Publication Abstract from PubMed

Programmed death-1 (PD-1) is a member of the CD28/B7 superfamily that delivers negative signals upon interaction with its two ligands, PD-L1 or PD-L2. The high-resolution crystal structure of the complex formed by the complete ectodomains of murine PD-1 and PD-L2 revealed a 1:1 receptor:ligand stoichiometry and displayed a binding interface and overall molecular organization distinct from that observed in the CTLA-4/B7 inhibitory complexes. Furthermore, our structure also provides insights into the association between PD-1 and PD-L1 and highlights differences in the interfaces formed by the two PD-1 ligands (PD-Ls) Mutagenesis studies confirmed the details of the proposed PD-1/PD-L binding interfaces and allowed for the design of a mutant PD-1 receptor with enhanced affinity.

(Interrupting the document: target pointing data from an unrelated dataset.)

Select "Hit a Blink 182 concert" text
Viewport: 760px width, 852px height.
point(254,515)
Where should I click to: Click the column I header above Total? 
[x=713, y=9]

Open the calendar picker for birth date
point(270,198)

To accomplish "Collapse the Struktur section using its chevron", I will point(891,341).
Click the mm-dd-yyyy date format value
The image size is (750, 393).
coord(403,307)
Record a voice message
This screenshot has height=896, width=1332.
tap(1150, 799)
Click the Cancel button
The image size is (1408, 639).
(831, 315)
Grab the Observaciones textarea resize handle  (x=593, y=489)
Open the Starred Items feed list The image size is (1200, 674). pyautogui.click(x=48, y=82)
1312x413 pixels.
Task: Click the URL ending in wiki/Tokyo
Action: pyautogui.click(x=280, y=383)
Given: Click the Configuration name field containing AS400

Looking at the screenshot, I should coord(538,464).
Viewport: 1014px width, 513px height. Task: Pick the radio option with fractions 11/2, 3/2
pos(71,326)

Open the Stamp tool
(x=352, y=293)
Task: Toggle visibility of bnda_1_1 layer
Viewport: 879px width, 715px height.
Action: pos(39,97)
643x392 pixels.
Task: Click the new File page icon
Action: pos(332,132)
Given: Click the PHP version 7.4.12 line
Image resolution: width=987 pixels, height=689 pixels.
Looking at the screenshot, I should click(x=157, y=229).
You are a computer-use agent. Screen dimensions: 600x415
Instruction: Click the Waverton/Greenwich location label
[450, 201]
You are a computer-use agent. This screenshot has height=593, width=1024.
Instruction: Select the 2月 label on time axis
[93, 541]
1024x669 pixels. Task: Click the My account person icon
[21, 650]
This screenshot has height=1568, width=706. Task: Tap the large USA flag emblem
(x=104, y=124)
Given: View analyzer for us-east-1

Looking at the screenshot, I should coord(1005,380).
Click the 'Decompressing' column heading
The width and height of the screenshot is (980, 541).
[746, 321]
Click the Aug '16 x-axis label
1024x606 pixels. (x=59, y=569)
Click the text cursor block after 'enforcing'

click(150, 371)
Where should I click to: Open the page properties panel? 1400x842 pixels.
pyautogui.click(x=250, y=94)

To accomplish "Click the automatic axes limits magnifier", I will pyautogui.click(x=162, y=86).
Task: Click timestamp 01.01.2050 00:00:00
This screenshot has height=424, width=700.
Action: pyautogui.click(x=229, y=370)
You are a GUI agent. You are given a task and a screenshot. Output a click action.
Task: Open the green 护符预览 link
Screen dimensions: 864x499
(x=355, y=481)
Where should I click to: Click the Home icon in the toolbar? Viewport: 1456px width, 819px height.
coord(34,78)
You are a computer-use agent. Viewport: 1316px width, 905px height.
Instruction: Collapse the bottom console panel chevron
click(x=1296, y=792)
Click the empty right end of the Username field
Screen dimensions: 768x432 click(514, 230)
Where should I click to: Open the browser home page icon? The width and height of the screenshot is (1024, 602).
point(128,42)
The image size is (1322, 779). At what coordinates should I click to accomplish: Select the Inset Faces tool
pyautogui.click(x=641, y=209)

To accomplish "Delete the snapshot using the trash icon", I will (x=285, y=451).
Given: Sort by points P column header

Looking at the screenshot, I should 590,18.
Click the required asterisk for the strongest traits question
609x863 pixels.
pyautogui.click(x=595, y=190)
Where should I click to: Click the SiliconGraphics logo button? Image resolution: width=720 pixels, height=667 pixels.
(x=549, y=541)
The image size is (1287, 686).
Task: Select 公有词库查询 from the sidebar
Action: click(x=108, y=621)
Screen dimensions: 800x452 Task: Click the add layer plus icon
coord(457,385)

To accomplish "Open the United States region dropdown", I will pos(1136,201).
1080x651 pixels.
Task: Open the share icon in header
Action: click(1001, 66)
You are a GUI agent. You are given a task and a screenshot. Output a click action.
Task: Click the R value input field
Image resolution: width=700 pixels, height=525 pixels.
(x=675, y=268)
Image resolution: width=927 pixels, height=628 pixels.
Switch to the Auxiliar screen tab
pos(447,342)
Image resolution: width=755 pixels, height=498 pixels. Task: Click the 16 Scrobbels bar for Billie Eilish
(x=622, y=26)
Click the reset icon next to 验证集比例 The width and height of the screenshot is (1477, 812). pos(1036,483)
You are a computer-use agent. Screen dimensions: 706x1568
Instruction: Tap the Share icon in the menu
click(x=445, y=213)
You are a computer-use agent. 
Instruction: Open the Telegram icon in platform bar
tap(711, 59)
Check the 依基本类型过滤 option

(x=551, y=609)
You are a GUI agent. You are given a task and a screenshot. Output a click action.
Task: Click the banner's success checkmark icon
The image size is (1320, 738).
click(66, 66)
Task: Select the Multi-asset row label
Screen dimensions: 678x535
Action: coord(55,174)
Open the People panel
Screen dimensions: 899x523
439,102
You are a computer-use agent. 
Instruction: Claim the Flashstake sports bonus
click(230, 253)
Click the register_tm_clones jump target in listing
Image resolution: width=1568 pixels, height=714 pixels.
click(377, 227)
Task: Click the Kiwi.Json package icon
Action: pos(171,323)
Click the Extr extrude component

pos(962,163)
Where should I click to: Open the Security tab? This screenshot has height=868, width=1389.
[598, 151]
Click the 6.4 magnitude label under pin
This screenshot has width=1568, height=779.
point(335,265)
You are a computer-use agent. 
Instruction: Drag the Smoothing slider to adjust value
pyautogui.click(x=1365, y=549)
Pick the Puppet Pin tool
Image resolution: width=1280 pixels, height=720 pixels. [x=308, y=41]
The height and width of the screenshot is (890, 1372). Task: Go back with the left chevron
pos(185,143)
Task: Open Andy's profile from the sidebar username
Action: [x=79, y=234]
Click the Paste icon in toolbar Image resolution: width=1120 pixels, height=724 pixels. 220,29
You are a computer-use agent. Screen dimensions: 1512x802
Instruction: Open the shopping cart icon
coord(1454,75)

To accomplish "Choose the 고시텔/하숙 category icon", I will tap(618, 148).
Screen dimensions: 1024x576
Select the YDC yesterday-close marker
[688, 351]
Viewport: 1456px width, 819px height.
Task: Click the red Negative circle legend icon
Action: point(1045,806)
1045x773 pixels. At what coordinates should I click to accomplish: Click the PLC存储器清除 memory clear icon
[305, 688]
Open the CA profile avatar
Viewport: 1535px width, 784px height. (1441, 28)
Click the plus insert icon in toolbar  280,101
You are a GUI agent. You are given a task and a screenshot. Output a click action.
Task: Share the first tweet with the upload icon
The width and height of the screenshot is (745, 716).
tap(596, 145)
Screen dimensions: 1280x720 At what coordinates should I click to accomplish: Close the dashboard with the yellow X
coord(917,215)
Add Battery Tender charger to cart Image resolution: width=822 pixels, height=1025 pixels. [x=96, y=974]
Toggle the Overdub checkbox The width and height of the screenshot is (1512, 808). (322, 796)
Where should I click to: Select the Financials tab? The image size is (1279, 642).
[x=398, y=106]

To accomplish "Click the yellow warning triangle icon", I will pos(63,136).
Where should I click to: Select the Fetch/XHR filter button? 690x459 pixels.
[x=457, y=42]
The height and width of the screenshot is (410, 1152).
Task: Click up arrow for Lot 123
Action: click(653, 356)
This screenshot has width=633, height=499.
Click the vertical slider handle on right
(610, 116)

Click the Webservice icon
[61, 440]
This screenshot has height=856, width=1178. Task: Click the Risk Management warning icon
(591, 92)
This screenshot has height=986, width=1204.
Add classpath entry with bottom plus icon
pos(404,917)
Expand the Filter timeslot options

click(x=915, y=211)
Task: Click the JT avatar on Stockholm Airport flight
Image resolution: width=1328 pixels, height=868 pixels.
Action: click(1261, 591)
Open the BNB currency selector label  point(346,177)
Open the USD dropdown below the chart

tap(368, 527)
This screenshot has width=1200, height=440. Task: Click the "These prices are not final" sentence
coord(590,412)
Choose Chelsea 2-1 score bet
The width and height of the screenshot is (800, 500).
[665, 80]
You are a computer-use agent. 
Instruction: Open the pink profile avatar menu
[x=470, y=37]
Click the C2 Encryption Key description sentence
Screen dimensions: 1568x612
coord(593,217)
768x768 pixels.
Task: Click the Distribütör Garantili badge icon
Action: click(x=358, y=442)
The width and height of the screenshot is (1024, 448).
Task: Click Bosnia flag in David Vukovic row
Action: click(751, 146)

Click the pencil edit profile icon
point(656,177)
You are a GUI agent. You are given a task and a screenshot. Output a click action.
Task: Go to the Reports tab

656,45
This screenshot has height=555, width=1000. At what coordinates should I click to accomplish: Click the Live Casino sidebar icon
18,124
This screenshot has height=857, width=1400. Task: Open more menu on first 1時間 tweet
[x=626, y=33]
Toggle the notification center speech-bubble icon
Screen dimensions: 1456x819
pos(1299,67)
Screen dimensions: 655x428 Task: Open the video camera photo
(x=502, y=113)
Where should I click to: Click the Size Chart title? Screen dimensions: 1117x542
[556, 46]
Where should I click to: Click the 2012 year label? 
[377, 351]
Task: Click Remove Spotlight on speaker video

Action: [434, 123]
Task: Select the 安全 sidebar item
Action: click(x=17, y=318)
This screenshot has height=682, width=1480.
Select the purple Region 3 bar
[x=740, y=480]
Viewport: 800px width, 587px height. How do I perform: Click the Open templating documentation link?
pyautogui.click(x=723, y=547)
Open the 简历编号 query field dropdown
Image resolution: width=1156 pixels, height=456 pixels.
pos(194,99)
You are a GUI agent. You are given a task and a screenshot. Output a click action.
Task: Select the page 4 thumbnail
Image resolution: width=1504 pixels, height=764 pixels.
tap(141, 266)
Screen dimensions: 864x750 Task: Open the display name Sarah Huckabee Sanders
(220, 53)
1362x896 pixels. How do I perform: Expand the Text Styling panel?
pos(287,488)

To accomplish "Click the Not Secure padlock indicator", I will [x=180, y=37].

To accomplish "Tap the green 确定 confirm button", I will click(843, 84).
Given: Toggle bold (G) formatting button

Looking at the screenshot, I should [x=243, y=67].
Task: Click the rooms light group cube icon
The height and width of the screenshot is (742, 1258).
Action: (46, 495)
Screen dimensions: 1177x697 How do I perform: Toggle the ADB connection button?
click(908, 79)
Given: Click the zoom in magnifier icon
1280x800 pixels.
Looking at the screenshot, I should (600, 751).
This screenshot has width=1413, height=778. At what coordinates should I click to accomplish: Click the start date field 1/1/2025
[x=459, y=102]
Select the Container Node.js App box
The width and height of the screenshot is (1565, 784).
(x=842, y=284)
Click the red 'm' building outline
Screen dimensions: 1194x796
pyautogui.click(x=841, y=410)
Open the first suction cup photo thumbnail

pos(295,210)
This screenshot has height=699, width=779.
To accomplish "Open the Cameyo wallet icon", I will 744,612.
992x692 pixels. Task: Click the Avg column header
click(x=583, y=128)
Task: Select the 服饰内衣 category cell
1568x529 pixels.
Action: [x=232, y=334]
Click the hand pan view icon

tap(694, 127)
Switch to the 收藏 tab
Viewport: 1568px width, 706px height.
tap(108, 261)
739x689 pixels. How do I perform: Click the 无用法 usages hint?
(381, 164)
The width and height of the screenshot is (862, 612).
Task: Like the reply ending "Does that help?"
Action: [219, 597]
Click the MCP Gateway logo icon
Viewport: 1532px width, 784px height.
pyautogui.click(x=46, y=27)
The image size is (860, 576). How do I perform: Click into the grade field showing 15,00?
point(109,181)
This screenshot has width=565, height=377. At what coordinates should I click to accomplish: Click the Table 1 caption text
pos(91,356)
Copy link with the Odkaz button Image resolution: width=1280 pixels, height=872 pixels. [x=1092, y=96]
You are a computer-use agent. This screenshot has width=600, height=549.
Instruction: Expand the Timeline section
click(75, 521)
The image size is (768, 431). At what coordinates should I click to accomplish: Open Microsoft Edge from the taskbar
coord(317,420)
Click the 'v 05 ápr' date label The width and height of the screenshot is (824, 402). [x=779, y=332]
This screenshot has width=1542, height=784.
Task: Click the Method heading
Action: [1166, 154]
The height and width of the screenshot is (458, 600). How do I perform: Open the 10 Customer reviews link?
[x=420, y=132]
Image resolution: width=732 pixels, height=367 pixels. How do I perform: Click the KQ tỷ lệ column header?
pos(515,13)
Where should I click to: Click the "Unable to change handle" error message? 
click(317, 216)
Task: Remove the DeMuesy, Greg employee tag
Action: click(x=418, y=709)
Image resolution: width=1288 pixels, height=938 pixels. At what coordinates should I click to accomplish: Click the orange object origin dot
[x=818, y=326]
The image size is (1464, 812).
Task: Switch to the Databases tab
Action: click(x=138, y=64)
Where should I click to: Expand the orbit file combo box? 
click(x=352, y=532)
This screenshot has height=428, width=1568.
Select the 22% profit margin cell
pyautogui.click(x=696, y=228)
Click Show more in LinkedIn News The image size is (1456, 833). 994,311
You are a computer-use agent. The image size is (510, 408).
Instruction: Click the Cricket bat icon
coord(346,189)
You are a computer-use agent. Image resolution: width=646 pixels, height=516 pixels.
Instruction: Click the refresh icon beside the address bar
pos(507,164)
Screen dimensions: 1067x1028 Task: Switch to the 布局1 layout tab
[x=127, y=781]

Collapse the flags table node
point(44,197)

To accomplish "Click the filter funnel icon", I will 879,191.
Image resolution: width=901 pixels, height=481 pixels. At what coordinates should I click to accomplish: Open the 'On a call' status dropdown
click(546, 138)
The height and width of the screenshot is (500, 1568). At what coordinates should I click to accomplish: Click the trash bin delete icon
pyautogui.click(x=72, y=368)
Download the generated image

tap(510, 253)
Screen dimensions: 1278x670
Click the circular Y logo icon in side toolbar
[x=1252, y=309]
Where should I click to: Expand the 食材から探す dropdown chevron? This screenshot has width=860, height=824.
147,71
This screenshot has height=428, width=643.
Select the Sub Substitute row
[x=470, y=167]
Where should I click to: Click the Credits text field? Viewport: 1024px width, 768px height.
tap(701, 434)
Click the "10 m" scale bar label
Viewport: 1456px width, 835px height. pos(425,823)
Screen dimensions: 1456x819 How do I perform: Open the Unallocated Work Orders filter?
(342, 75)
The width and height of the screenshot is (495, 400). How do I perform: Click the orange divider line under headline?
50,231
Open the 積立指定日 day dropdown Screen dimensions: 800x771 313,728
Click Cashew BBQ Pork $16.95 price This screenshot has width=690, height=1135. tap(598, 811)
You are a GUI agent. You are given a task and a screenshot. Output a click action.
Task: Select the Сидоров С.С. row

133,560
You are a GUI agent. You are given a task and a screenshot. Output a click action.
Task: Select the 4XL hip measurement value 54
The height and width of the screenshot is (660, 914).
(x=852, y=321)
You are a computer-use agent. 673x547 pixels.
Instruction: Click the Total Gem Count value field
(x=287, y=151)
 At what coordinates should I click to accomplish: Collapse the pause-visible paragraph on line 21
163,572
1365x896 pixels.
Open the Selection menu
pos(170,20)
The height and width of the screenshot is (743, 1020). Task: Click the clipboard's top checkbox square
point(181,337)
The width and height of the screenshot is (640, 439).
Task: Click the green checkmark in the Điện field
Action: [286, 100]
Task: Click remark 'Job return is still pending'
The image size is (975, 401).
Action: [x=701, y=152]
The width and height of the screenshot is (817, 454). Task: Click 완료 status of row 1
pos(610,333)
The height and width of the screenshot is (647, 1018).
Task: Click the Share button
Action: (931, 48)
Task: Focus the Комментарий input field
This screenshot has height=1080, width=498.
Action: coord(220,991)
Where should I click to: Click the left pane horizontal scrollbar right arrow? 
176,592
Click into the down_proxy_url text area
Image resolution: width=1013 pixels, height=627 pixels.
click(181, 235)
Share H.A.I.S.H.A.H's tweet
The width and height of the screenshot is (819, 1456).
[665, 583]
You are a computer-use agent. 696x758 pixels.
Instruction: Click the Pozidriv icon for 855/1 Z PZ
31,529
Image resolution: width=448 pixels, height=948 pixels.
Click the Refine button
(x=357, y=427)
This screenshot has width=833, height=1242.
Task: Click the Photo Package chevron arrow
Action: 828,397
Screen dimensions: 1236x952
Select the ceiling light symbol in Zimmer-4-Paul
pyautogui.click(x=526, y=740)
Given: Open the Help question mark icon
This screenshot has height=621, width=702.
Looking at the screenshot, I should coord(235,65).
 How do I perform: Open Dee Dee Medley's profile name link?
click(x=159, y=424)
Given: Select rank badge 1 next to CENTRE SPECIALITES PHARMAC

These studies define spatial and organizational constraints that control the localization and signaling of PD-1/PD-L complexes within the immunological synapse and provide a basis for manipulating the PD-1 pathways for immunotherapy.

Crystal structure of the complex between programmed death-1 (PD-1) and its ligand PD-L2.,Lazar-Molnar E, Yan Q, Cao E, Ramagopal U, Nathenson SG, Almo SC Proc Natl Acad Sci U S A. 2008 Jul 29;105(30):10483-8. Epub 2008 Jul 18. PMID:18641123^[1]

From MEDLINE®/PubMed®, a database of the U.S. National Library of Medicine.